Part of your Twitter success is knowing how to listen. In other words, the art of monitoring Twitter activity related to your brand and its reputation, your industry and your target audience.
I’m sure that there have been moments when you’re wondering just how people are so fast at replying to comments on Twitter, spotting engagement opportunities and emerging trends? Well, that’s because they use the right tools for it.
One of our favorite ones is TweetDeck a platform powered by Twitter, that helps you manage your Twitter account(s) in a more effective way, while giving an overview of all Twitter activity.
How to get started
TweetDeck is free (yey!) and you can start using it by logging in with your Twitter account. If you’re managing more than one Twitter accounts you can add them via the Settings widget at the bottom left side of your dashboard.
How to set up your monitoring dashboard
At first, you’ll see 4 default columns on your dashboard. Yet TweetDeck has endless possibilities when it comes to monitoring so you can customize it according to your needs by simply clicking on the add column option on the left.

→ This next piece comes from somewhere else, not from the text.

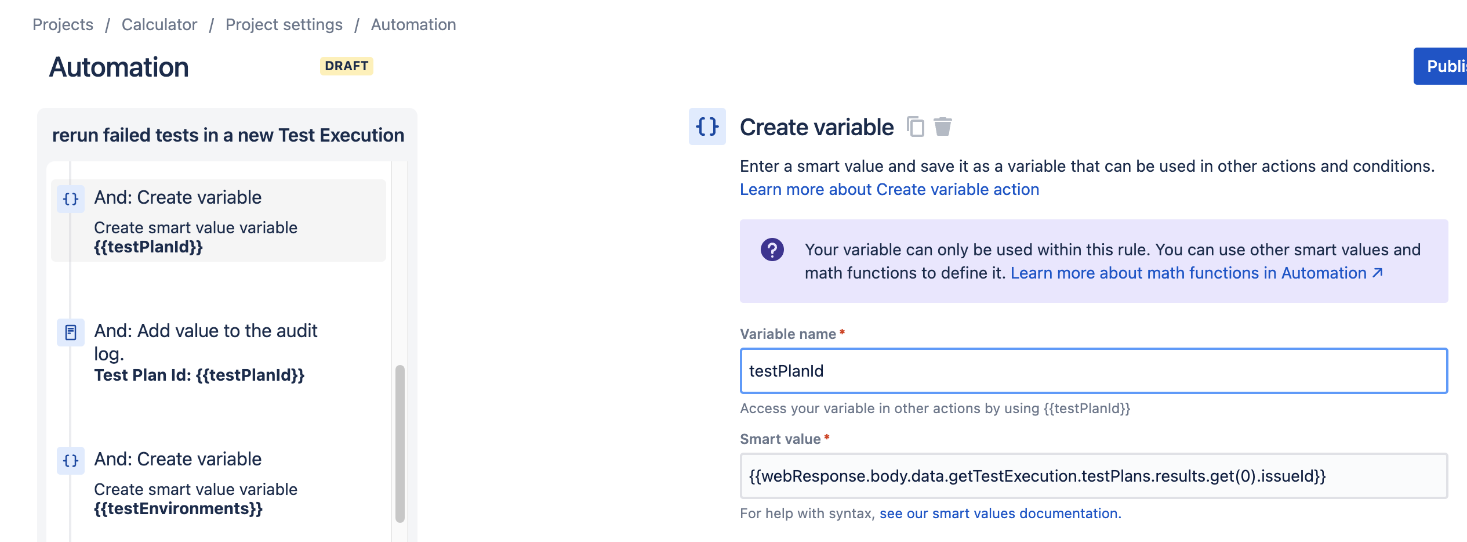Open Automation breadcrumb link
This screenshot has height=542, width=1467.
(x=413, y=24)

For every day use, what I find useful and time saving is having a couple of Twitter lists on separate columns (for example influencers or content sources), a column for mentions and notifications that makes it easier to respond and another separate column for hashtag monitoring.

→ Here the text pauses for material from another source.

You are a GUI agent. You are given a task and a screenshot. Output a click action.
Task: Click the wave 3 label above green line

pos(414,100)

How to filter your results
The best part about customizing your dashboard is column filters. You can filter all the results presented in a column based on:
- Content; for example language, or tweets with images.
- Users; tweets from specific lists or tweets mentioning a certain user.

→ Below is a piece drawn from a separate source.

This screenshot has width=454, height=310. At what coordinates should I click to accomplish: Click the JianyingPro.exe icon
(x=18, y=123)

- Engagement; tweets that have received a certain number of retweets or replies.
Extra tip: TweetDeck recently started supporting custom timelines, allowing users to curate collections of tweets which can be a cool tool for content curation and Twitter monitoring.
Tools like TweetDeck are easily customizable and can save you lots of time making sure you’re always “Unagi” (a.k.a the ultimate state of awareness, according to Ross Geller).